Use Secure Connection for vSphere Container Storage Plug-in

Follow this procedure if you want to use a secure connection instead of using a self-signed certificate for login.

Procedure

Download trusted root CA certificates from vCenter Server at https://vCenter-IP-Address/certs/download.zip, extract the download.zip file containing certificates, and create config-map using the certificate in the certs/lin directory.

$ curl -LO https://vCenter-IP-Address/certs/download.zip
$ unzip download.zip
$ tree certs/
certs/
├── lin
│   ├── 6355e8d1.0
│   └── 6355e8d1.r1
├── mac
│   ├── 6355e8d1.0
│   └── 6355e8d1.r1
└── win
    ├── 6355e8d1.0.crt
    └── 6355e8d1.r1.crl
 
3 directories, 6 files

Create config-map for root-ca certificate.

$ cd certs/lin
$ kubectl create configmap vc-root-ca-cert --from-file=6355e8d1.0 --namespace=vmware-system-csi
configmap/vc-root-ca-cert created

Set insecure-flag to false in the vsphere-config-secret in the vmware-system-csi namespace.
```
[Global]
.
.
insecure-flag = "false"
ca-file = "/etc/ssl/certs/6355e8d1.0"
.
```

Mount vc-root-ca-cert configmap as a volume to the CA root location of containers vsphere-syncer and vsphere-csi-controller in vsphere-csi-controller pod.

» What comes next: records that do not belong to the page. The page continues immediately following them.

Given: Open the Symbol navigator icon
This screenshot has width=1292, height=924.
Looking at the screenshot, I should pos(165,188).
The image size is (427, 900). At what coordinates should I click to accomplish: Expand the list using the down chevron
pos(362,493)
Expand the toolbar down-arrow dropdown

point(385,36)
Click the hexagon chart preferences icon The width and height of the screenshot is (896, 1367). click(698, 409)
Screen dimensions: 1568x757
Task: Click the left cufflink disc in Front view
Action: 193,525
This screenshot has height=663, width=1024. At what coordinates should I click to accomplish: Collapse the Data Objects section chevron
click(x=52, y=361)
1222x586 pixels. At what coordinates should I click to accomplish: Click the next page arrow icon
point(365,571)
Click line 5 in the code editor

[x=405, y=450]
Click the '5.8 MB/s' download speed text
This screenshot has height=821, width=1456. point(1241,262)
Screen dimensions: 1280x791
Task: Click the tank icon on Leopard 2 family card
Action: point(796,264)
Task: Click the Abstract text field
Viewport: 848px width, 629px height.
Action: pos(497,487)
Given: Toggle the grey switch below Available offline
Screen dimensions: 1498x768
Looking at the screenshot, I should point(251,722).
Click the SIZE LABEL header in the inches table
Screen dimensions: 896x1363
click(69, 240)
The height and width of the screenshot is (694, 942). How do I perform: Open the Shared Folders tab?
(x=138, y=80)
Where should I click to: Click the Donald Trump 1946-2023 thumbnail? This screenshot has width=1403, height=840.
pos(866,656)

Refer to the following change for the vsphere-csi-controller deployment for vsphere-csi-controller and vsphere-syncer containers.

.
.
containers:
  - name: vsphere-csi-controller
    volumeMounts:
      - mountPath: /etc/ssl/certs/6355e8d1.0
        subPath: 6355e8d1.0
        name: vc-root-ca-cert
  - name: vsphere-syncer
    volumeMounts:
      - mountPath: /etc/ssl/certs/6355e8d1.0
        subPath: 6355e8d1.0
        name: vc-root-ca-cert
.
.    
volumes:
- name: vc-root-ca-cert
  configMap:
    name: vc-root-ca-cert
.
.

Apply the above change for vsphere-csi-controller deployment and wait for the vSphere Container Storage Plug-in controller pods to restart.